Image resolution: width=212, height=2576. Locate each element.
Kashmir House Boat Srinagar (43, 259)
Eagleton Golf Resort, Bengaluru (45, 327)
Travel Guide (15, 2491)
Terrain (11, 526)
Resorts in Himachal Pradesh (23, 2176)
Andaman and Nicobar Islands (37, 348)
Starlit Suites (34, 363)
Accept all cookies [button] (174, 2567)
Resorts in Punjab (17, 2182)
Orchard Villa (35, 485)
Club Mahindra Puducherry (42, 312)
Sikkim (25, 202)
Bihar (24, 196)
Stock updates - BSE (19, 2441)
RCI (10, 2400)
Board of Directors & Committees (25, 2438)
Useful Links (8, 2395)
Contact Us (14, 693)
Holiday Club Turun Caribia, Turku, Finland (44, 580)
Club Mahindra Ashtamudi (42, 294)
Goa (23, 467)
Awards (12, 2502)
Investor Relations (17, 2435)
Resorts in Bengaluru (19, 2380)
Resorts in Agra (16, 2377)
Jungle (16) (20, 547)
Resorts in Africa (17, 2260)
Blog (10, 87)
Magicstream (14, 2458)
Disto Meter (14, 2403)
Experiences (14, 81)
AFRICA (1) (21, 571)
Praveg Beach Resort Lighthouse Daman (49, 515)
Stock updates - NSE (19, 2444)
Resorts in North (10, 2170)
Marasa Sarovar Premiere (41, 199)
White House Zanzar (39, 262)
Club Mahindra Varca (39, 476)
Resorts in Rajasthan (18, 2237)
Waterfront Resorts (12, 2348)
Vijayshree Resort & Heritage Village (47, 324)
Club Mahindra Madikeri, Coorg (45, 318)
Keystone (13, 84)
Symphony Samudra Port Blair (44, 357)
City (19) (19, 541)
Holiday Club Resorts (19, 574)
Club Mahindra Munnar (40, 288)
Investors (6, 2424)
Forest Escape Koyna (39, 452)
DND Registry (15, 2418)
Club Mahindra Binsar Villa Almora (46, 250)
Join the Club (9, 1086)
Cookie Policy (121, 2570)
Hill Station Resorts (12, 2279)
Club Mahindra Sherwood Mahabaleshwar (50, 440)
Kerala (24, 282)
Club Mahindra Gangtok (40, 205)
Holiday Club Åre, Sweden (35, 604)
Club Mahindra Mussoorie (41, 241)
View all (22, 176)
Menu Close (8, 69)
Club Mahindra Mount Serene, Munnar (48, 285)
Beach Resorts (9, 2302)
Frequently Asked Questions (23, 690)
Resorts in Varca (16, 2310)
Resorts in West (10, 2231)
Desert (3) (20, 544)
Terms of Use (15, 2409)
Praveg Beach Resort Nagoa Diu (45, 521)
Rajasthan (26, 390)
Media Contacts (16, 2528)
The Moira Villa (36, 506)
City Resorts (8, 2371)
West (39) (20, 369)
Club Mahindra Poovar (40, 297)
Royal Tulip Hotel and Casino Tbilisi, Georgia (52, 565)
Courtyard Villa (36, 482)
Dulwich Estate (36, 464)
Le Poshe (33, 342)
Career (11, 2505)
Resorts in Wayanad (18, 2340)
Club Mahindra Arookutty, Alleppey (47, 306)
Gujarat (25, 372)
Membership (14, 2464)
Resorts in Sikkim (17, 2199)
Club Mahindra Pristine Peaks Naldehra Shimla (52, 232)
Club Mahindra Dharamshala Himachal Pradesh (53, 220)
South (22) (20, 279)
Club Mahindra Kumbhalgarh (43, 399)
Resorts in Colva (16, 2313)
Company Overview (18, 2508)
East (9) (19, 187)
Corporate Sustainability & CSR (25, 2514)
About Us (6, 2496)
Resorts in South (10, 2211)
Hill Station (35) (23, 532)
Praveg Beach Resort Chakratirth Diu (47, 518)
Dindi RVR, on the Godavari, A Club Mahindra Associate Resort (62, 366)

---

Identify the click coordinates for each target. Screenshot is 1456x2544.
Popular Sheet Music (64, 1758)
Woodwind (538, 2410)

--

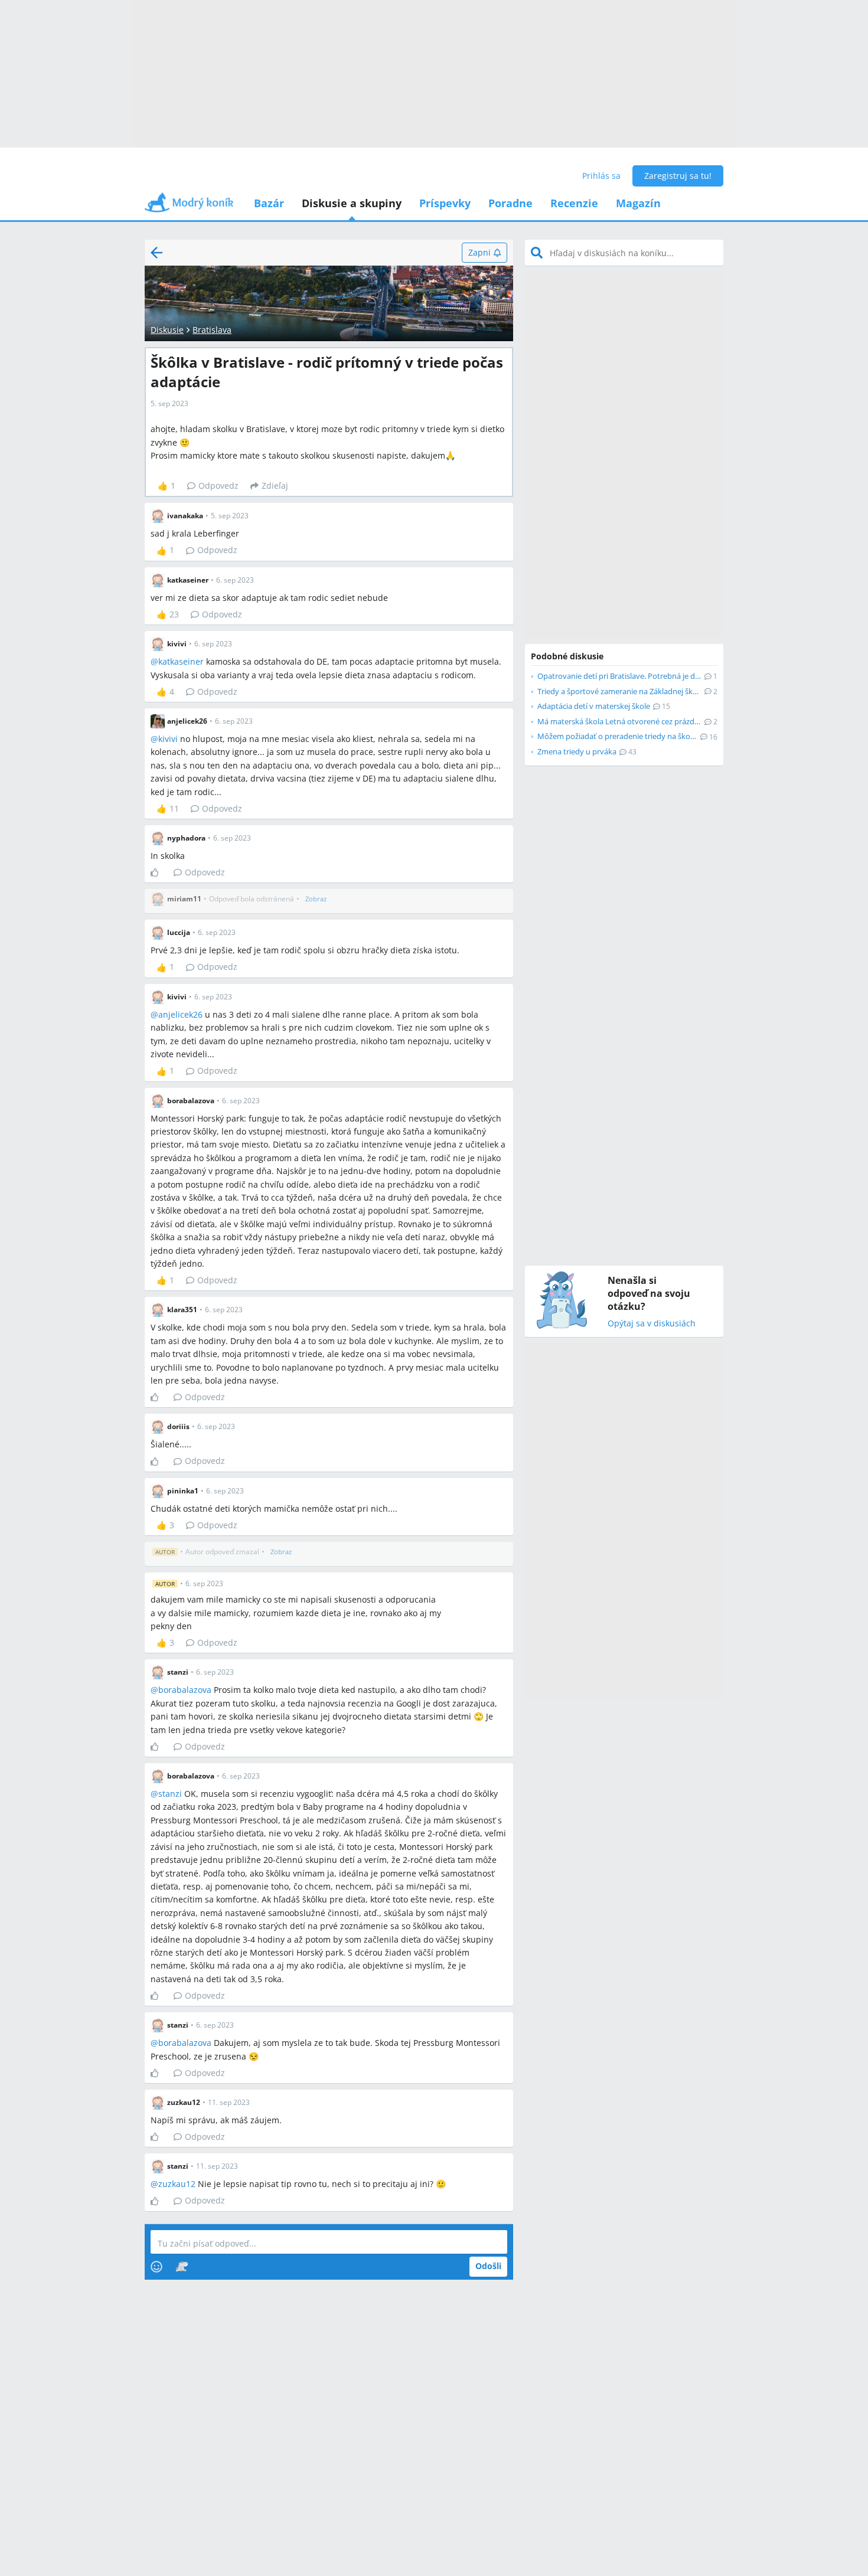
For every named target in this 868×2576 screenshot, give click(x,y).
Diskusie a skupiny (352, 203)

WORK TO COMPLETE: In the listing above, count every line that contains "Holiday". Respond with the number alone.

YOUR SOLUTION: 3